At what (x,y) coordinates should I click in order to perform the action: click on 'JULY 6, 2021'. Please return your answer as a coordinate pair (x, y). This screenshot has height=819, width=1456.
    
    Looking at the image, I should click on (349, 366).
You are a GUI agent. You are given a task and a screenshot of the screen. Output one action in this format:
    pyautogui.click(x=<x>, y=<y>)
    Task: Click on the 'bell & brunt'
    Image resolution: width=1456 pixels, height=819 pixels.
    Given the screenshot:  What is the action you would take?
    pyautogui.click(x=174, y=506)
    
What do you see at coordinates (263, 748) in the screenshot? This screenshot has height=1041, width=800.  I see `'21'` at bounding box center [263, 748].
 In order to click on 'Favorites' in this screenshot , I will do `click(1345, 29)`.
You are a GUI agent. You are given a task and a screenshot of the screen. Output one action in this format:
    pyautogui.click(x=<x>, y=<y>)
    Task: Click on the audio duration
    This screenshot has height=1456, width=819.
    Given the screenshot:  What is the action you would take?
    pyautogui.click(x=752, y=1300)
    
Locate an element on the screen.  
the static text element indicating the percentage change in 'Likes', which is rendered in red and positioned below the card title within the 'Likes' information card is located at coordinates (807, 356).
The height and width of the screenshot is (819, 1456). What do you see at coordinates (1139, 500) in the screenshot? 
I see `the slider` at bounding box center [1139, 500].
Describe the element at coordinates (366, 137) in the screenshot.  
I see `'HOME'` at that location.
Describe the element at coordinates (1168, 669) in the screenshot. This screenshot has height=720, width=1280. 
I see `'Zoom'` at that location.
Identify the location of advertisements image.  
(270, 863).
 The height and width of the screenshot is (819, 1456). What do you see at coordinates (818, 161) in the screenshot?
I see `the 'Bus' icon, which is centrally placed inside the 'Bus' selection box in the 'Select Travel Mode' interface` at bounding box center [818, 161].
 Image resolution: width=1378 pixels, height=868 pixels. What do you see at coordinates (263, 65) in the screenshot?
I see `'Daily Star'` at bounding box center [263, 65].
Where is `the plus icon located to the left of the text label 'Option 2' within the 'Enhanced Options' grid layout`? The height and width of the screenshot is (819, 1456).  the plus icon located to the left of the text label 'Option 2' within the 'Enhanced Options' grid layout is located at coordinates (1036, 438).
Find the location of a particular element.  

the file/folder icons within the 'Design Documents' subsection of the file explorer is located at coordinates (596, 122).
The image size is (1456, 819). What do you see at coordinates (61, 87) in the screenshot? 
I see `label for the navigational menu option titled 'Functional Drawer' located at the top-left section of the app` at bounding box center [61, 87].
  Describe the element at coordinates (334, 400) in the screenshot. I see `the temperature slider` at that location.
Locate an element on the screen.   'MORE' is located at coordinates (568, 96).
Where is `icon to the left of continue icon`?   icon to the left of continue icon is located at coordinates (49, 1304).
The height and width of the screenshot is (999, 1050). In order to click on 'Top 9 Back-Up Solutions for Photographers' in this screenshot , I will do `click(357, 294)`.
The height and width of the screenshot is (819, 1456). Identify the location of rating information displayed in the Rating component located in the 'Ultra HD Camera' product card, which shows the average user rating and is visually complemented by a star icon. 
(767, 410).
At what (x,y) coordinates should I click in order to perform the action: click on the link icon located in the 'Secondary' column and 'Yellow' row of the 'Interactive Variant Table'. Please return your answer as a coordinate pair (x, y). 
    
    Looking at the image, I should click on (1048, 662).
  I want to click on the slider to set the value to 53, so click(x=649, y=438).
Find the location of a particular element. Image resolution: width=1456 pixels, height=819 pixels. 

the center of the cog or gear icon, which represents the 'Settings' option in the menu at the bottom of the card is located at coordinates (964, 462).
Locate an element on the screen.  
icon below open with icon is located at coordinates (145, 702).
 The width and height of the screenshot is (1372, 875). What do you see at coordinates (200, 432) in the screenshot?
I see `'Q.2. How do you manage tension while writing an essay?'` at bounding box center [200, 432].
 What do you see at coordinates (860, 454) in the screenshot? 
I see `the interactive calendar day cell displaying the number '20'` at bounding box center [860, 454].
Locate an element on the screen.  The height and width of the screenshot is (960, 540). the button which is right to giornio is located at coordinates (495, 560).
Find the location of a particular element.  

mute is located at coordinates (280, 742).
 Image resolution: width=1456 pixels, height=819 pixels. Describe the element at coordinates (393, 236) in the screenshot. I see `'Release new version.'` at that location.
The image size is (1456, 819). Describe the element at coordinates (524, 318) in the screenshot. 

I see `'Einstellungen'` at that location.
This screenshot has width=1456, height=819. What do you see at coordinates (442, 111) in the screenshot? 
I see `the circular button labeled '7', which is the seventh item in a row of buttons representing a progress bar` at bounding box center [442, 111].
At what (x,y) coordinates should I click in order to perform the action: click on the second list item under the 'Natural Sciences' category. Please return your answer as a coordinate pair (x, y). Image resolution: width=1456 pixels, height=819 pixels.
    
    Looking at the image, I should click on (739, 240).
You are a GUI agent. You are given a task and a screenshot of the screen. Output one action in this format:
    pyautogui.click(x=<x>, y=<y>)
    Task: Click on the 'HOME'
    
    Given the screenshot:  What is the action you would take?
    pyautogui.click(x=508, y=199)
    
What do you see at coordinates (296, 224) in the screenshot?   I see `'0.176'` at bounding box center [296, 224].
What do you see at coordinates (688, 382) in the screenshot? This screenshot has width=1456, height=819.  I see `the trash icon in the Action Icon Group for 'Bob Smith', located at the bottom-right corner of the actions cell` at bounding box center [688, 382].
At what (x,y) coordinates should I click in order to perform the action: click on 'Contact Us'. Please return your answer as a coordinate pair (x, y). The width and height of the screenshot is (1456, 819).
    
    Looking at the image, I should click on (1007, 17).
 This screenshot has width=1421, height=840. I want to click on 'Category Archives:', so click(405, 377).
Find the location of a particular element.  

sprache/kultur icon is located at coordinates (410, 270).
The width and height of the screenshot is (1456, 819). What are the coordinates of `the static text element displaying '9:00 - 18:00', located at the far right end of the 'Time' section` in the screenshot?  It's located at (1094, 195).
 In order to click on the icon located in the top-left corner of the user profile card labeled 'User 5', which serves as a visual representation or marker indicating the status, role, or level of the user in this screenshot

☆ ☆ ☆ ☆ ☆ ☆ ☆

**Work to be completed**
Copy every line of the entries above, word for word, with nothing changed or left out.

**Final result**
At what (x,y) coordinates should I click in order to perform the action: click on 'JULY 6, 2021'. Please return your answer as a coordinate pair (x, y). This screenshot has height=819, width=1456.
    
    Looking at the image, I should click on (349, 366).
You are a GUI agent. You are given a task and a screenshot of the screen. Output one action in this format:
    pyautogui.click(x=<x>, y=<y>)
    Task: Click on the 'bell & brunt'
    Image resolution: width=1456 pixels, height=819 pixels.
    Given the screenshot:  What is the action you would take?
    pyautogui.click(x=174, y=506)
    
What do you see at coordinates (263, 748) in the screenshot? This screenshot has height=1041, width=800.  I see `'21'` at bounding box center [263, 748].
 In order to click on 'Favorites' in this screenshot , I will do `click(1345, 29)`.
You are a GUI agent. You are given a task and a screenshot of the screen. Output one action in this format:
    pyautogui.click(x=<x>, y=<y>)
    Task: Click on the audio duration
    This screenshot has height=1456, width=819.
    Given the screenshot:  What is the action you would take?
    pyautogui.click(x=752, y=1300)
    
Locate an element on the screen.  
the static text element indicating the percentage change in 'Likes', which is rendered in red and positioned below the card title within the 'Likes' information card is located at coordinates (807, 356).
The height and width of the screenshot is (819, 1456). What do you see at coordinates (1139, 500) in the screenshot? 
I see `the slider` at bounding box center [1139, 500].
Describe the element at coordinates (366, 137) in the screenshot.  
I see `'HOME'` at that location.
Describe the element at coordinates (1168, 669) in the screenshot. This screenshot has height=720, width=1280. 
I see `'Zoom'` at that location.
Identify the location of advertisements image.  
(270, 863).
 The height and width of the screenshot is (819, 1456). What do you see at coordinates (818, 161) in the screenshot?
I see `the 'Bus' icon, which is centrally placed inside the 'Bus' selection box in the 'Select Travel Mode' interface` at bounding box center [818, 161].
 Image resolution: width=1378 pixels, height=868 pixels. What do you see at coordinates (263, 65) in the screenshot?
I see `'Daily Star'` at bounding box center [263, 65].
Where is `the plus icon located to the left of the text label 'Option 2' within the 'Enhanced Options' grid layout`? The height and width of the screenshot is (819, 1456).  the plus icon located to the left of the text label 'Option 2' within the 'Enhanced Options' grid layout is located at coordinates (1036, 438).
Find the location of a particular element.  

the file/folder icons within the 'Design Documents' subsection of the file explorer is located at coordinates (596, 122).
The image size is (1456, 819). What do you see at coordinates (61, 87) in the screenshot? 
I see `label for the navigational menu option titled 'Functional Drawer' located at the top-left section of the app` at bounding box center [61, 87].
  Describe the element at coordinates (334, 400) in the screenshot. I see `the temperature slider` at that location.
Locate an element on the screen.   'MORE' is located at coordinates (568, 96).
Where is `icon to the left of continue icon`?   icon to the left of continue icon is located at coordinates (49, 1304).
The height and width of the screenshot is (999, 1050). In order to click on 'Top 9 Back-Up Solutions for Photographers' in this screenshot , I will do `click(357, 294)`.
The height and width of the screenshot is (819, 1456). Identify the location of rating information displayed in the Rating component located in the 'Ultra HD Camera' product card, which shows the average user rating and is visually complemented by a star icon. 
(767, 410).
At what (x,y) coordinates should I click in order to perform the action: click on the link icon located in the 'Secondary' column and 'Yellow' row of the 'Interactive Variant Table'. Please return your answer as a coordinate pair (x, y). 
    
    Looking at the image, I should click on (1048, 662).
  I want to click on the slider to set the value to 53, so click(x=649, y=438).
Find the location of a particular element. Image resolution: width=1456 pixels, height=819 pixels. 

the center of the cog or gear icon, which represents the 'Settings' option in the menu at the bottom of the card is located at coordinates (964, 462).
Locate an element on the screen.  
icon below open with icon is located at coordinates (145, 702).
 The width and height of the screenshot is (1372, 875). What do you see at coordinates (200, 432) in the screenshot?
I see `'Q.2. How do you manage tension while writing an essay?'` at bounding box center [200, 432].
 What do you see at coordinates (860, 454) in the screenshot? 
I see `the interactive calendar day cell displaying the number '20'` at bounding box center [860, 454].
Locate an element on the screen.  The height and width of the screenshot is (960, 540). the button which is right to giornio is located at coordinates (495, 560).
Find the location of a particular element.  

mute is located at coordinates (280, 742).
 Image resolution: width=1456 pixels, height=819 pixels. Describe the element at coordinates (393, 236) in the screenshot. I see `'Release new version.'` at that location.
The image size is (1456, 819). Describe the element at coordinates (524, 318) in the screenshot. 

I see `'Einstellungen'` at that location.
This screenshot has width=1456, height=819. What do you see at coordinates (442, 111) in the screenshot? 
I see `the circular button labeled '7', which is the seventh item in a row of buttons representing a progress bar` at bounding box center [442, 111].
At what (x,y) coordinates should I click in order to perform the action: click on the second list item under the 'Natural Sciences' category. Please return your answer as a coordinate pair (x, y). Image resolution: width=1456 pixels, height=819 pixels.
    
    Looking at the image, I should click on (739, 240).
You are a GUI agent. You are given a task and a screenshot of the screen. Output one action in this format:
    pyautogui.click(x=<x>, y=<y>)
    Task: Click on the 'HOME'
    
    Given the screenshot:  What is the action you would take?
    pyautogui.click(x=508, y=199)
    
What do you see at coordinates (296, 224) in the screenshot?   I see `'0.176'` at bounding box center [296, 224].
What do you see at coordinates (688, 382) in the screenshot? This screenshot has width=1456, height=819.  I see `the trash icon in the Action Icon Group for 'Bob Smith', located at the bottom-right corner of the actions cell` at bounding box center [688, 382].
At what (x,y) coordinates should I click in order to perform the action: click on 'Contact Us'. Please return your answer as a coordinate pair (x, y). The width and height of the screenshot is (1456, 819).
    
    Looking at the image, I should click on (1007, 17).
 This screenshot has width=1421, height=840. I want to click on 'Category Archives:', so click(405, 377).
Find the location of a particular element.  

sprache/kultur icon is located at coordinates (410, 270).
The width and height of the screenshot is (1456, 819). What are the coordinates of `the static text element displaying '9:00 - 18:00', located at the far right end of the 'Time' section` in the screenshot?  It's located at (1094, 195).
 In order to click on the icon located in the top-left corner of the user profile card labeled 'User 5', which serves as a visual representation or marker indicating the status, role, or level of the user in this screenshot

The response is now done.